• [Document]:
——————————

# new tire, old tires



## HoldenGTO (Nov 22, 2005)

I got a screw in my tire the other day and it was too far on the outside of the tread to be repaired so I had to bite the bullet and buy a new tire. :willy: I still had about 50% tread left! Well, my question is this: the replaced tire was the driver's rear. Now that I have twice as much tread as the other tires, would it affect my rearend clutches at all? I do know that on some cars with posi rearend, if you put a donut back there, you can wear out your diff clutches in as little as 20 miles. Would the 1/4"-3/8", or so, added tread on the tire affect this????


----------



## anmracing (Feb 9, 2005)

No. But if you are concerned with it, put it on the front till you get some wear on it. Rotate every 5-6k and you'll be all good.....


----------



## Subdriver (Dec 28, 2004)

HoldenGTO said:


> Would the 1/4"-3/8", or so, added tread on the tire affect this????


The OEM tire 245/45-17 have a diameter of 25.7 inches. If your new tire is say 25.7" and the old one is 25.5" in diameter, that is a difference of about 1%. That is 1% of rotational difference that your differential must overcome, so yes, it will put some extra wear on the clutch pack. How much? I'm not sure, but will be some.

——————————

• [Instructions to follow]:
From the forum thread about the new tire, return verbatim the passage that opens with the words containing "No. But if you" and closes with "(Dec 28, 2004)".

• [Recorded data]:
——————————

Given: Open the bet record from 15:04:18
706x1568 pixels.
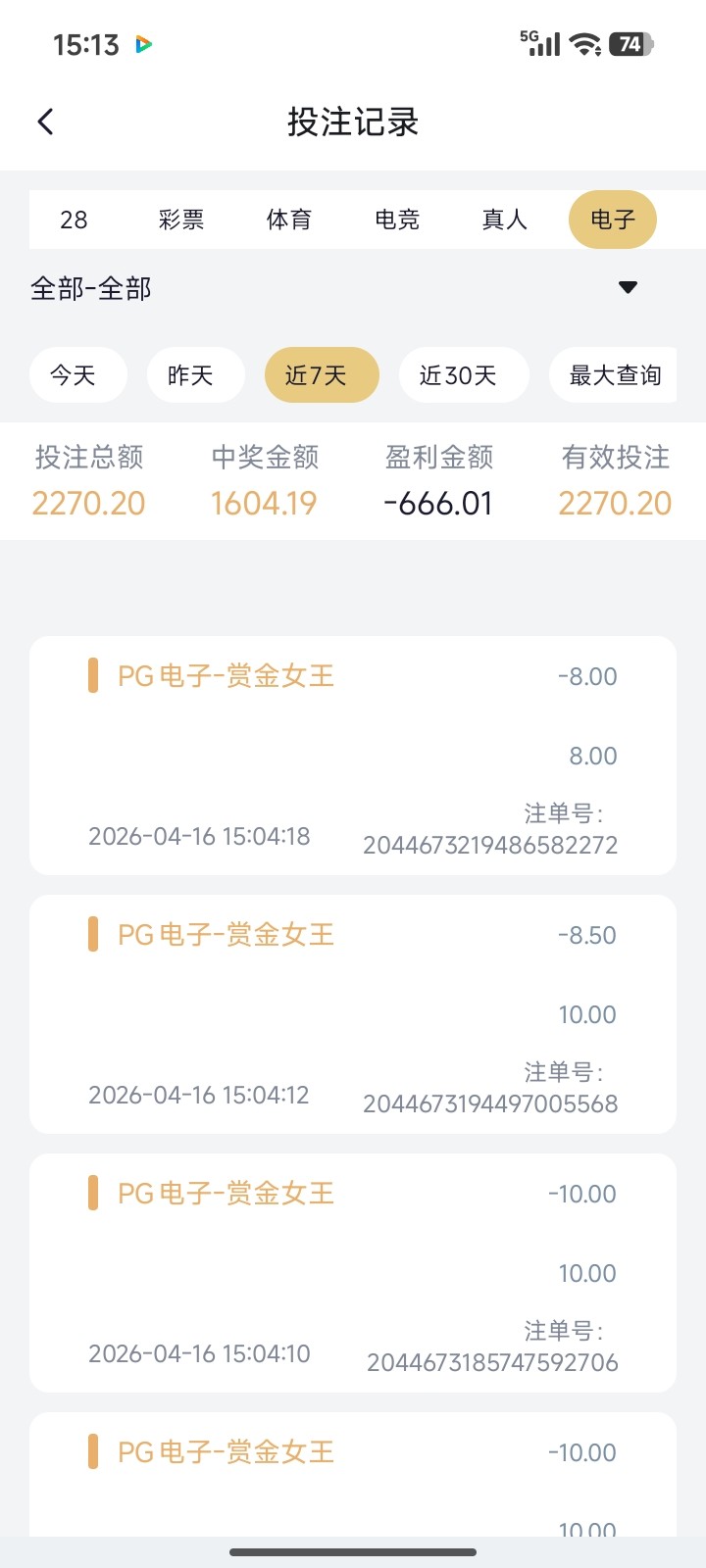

——————————

• [Task result]:
No. But if you are concerned with it, put it on the front till you get some wear on it. Rotate every 5-6k and you'll be all good.....


----------



## Subdriver (Dec 28, 2004)